**JOB**: Can you quote the lines below word for word, from the line containing "Image resolution: width=2576 pixels, height=644" through the line containing "center [105, 175].", with both of those lines included?

**DATA SHOWN**:
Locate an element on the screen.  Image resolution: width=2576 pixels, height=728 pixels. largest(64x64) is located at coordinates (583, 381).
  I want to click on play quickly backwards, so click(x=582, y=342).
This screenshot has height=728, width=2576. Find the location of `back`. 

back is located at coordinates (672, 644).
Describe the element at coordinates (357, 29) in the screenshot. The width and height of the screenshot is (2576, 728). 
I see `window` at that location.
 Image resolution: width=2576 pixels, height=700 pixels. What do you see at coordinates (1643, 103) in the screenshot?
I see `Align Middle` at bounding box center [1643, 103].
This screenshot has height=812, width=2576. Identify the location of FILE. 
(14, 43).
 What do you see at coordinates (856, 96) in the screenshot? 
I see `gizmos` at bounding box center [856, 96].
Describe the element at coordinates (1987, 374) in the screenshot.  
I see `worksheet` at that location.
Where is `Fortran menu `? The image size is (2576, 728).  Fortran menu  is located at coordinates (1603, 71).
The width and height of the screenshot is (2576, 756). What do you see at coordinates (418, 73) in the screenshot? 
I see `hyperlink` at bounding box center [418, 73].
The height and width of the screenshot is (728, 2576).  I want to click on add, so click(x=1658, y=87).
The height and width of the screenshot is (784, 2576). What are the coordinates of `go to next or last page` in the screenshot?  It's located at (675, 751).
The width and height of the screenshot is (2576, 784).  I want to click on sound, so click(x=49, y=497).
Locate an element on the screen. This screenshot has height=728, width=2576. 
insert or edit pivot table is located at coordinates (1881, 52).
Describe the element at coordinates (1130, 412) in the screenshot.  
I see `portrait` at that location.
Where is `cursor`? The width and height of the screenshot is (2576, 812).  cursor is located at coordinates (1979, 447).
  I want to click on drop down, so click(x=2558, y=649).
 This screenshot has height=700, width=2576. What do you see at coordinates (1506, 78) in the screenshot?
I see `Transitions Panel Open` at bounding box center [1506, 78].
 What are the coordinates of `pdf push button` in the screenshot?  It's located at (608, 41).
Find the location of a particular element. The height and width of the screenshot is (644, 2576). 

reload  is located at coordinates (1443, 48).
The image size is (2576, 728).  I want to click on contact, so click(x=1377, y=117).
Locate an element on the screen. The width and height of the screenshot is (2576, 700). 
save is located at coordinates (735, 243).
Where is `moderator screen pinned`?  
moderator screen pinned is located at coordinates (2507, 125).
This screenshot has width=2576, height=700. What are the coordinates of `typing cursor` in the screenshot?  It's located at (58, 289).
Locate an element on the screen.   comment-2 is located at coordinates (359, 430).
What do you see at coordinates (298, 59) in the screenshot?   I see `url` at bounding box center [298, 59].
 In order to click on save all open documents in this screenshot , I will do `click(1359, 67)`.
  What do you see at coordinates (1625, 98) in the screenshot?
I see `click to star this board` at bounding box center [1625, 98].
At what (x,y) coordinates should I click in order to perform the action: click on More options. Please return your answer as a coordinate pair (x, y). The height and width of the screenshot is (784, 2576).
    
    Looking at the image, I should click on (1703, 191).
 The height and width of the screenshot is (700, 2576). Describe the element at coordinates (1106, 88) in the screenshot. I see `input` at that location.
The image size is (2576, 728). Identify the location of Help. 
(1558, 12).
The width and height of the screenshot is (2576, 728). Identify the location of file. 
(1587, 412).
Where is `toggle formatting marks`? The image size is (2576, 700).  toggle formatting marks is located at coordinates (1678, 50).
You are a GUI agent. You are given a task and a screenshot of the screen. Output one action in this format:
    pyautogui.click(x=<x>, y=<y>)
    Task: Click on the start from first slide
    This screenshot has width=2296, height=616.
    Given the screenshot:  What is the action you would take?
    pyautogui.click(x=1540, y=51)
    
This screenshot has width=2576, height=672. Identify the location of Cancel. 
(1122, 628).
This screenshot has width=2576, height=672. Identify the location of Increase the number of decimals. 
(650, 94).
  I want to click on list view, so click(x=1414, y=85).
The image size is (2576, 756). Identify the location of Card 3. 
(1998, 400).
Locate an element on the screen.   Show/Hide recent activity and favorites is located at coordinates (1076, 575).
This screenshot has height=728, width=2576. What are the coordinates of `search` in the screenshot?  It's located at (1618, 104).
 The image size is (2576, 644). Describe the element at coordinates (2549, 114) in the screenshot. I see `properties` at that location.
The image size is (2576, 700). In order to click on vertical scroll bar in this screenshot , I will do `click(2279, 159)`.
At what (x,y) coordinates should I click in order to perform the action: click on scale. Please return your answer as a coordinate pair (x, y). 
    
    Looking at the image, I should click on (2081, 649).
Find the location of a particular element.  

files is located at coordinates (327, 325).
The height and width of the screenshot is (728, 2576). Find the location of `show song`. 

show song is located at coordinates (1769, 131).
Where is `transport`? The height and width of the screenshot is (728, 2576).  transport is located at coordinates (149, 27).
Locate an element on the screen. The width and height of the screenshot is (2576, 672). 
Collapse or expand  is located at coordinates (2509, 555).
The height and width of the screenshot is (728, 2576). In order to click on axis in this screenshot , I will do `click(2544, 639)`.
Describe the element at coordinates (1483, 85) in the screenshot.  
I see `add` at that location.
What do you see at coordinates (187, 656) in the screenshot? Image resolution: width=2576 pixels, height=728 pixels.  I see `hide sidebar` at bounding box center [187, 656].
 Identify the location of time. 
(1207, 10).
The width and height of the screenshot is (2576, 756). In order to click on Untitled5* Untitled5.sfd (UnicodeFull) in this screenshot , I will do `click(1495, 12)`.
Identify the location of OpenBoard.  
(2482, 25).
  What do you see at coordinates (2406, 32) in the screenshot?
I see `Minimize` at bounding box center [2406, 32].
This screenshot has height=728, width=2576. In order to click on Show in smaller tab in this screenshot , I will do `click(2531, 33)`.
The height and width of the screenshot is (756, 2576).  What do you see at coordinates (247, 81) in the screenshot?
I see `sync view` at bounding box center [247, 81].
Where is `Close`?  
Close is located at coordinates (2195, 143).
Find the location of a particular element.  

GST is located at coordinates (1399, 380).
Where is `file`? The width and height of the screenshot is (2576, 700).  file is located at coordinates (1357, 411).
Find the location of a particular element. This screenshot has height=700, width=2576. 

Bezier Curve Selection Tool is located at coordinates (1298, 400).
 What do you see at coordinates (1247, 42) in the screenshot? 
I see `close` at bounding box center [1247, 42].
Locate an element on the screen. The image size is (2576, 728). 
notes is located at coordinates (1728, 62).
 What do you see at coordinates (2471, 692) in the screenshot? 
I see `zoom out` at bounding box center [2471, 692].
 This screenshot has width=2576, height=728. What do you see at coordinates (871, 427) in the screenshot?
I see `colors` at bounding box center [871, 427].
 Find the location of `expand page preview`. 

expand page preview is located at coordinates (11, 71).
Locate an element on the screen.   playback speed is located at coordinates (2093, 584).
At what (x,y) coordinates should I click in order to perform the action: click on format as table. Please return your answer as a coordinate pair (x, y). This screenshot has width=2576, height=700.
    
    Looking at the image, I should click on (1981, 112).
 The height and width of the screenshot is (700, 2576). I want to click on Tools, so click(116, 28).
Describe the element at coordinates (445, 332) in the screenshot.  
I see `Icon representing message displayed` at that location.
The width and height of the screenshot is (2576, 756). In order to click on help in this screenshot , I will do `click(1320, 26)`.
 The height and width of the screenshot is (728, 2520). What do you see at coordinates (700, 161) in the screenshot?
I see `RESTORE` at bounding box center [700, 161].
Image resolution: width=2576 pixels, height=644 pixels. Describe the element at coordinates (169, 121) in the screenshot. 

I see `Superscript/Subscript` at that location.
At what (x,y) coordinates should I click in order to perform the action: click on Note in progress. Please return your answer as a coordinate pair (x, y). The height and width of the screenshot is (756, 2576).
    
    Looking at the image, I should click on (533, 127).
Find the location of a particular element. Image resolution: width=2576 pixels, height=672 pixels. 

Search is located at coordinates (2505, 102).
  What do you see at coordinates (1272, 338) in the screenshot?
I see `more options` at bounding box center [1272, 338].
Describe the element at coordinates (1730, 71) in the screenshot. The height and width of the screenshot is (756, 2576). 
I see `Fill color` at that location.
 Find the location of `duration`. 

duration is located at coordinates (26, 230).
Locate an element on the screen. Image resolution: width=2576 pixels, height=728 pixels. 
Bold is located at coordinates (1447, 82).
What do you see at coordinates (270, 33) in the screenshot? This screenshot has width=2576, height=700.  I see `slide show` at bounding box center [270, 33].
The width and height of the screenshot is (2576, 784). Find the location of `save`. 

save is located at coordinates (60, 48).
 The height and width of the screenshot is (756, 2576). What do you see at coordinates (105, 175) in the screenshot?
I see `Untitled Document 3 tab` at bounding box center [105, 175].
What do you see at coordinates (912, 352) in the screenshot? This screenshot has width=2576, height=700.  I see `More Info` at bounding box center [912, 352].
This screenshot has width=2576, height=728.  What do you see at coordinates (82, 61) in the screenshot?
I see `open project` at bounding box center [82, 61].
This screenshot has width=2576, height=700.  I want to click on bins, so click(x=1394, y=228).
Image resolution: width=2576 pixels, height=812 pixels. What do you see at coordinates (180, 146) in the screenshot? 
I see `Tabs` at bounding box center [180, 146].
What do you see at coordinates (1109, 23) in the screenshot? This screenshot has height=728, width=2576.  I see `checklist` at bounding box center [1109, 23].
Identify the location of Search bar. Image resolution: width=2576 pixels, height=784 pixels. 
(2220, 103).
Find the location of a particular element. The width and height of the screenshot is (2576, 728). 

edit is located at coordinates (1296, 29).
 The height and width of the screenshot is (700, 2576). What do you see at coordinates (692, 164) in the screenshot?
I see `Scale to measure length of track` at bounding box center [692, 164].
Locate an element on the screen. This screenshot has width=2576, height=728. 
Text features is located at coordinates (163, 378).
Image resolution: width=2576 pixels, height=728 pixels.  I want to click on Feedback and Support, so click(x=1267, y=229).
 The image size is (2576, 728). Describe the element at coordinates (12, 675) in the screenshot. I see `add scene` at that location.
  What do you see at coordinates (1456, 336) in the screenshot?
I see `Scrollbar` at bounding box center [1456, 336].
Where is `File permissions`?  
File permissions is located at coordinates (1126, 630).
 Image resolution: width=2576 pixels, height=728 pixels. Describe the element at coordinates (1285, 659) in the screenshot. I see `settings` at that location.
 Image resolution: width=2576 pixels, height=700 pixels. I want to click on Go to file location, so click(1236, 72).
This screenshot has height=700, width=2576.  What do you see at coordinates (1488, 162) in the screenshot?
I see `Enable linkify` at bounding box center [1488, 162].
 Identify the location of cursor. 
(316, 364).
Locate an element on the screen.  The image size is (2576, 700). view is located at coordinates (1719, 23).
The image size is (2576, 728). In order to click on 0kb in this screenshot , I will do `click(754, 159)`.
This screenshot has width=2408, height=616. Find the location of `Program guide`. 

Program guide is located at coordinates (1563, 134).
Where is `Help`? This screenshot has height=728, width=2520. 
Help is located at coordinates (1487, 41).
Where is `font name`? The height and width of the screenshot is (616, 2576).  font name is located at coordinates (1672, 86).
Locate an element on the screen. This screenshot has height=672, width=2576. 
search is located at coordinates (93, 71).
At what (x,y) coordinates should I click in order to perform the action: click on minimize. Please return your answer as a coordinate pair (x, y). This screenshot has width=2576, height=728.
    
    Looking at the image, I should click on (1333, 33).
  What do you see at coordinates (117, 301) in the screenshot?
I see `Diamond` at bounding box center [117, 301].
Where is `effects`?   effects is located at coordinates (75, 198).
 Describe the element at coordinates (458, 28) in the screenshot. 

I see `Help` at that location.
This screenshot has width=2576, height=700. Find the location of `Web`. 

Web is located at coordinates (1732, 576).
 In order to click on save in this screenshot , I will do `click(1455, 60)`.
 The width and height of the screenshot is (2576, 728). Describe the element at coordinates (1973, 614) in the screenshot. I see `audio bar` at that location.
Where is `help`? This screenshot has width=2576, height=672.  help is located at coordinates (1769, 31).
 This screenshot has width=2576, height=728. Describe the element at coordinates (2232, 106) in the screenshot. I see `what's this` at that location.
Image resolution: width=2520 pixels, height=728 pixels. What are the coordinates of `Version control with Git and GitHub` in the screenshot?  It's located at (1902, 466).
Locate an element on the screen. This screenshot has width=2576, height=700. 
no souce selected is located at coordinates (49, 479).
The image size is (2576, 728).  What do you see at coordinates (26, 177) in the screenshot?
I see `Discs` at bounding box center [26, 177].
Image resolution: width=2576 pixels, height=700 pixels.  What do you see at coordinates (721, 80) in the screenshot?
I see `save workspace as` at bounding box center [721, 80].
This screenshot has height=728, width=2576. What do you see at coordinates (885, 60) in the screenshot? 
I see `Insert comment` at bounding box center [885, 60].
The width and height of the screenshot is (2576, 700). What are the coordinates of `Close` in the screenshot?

**RESPONSE BELOW**:
Image resolution: width=2576 pixels, height=644 pixels. Describe the element at coordinates (169, 121) in the screenshot. 

I see `Superscript/Subscript` at that location.
At what (x,y) coordinates should I click in order to perform the action: click on Note in progress. Please return your answer as a coordinate pair (x, y). The height and width of the screenshot is (756, 2576).
    
    Looking at the image, I should click on (533, 127).
Find the location of a particular element. Image resolution: width=2576 pixels, height=672 pixels. 

Search is located at coordinates (2505, 102).
  What do you see at coordinates (1272, 338) in the screenshot?
I see `more options` at bounding box center [1272, 338].
Describe the element at coordinates (1730, 71) in the screenshot. The height and width of the screenshot is (756, 2576). 
I see `Fill color` at that location.
 Find the location of `duration`. 

duration is located at coordinates (26, 230).
Locate an element on the screen. Image resolution: width=2576 pixels, height=728 pixels. 
Bold is located at coordinates (1447, 82).
What do you see at coordinates (270, 33) in the screenshot? This screenshot has width=2576, height=700.  I see `slide show` at bounding box center [270, 33].
The width and height of the screenshot is (2576, 784). Find the location of `save`. 

save is located at coordinates (60, 48).
 The height and width of the screenshot is (756, 2576). What do you see at coordinates (105, 175) in the screenshot?
I see `Untitled Document 3 tab` at bounding box center [105, 175].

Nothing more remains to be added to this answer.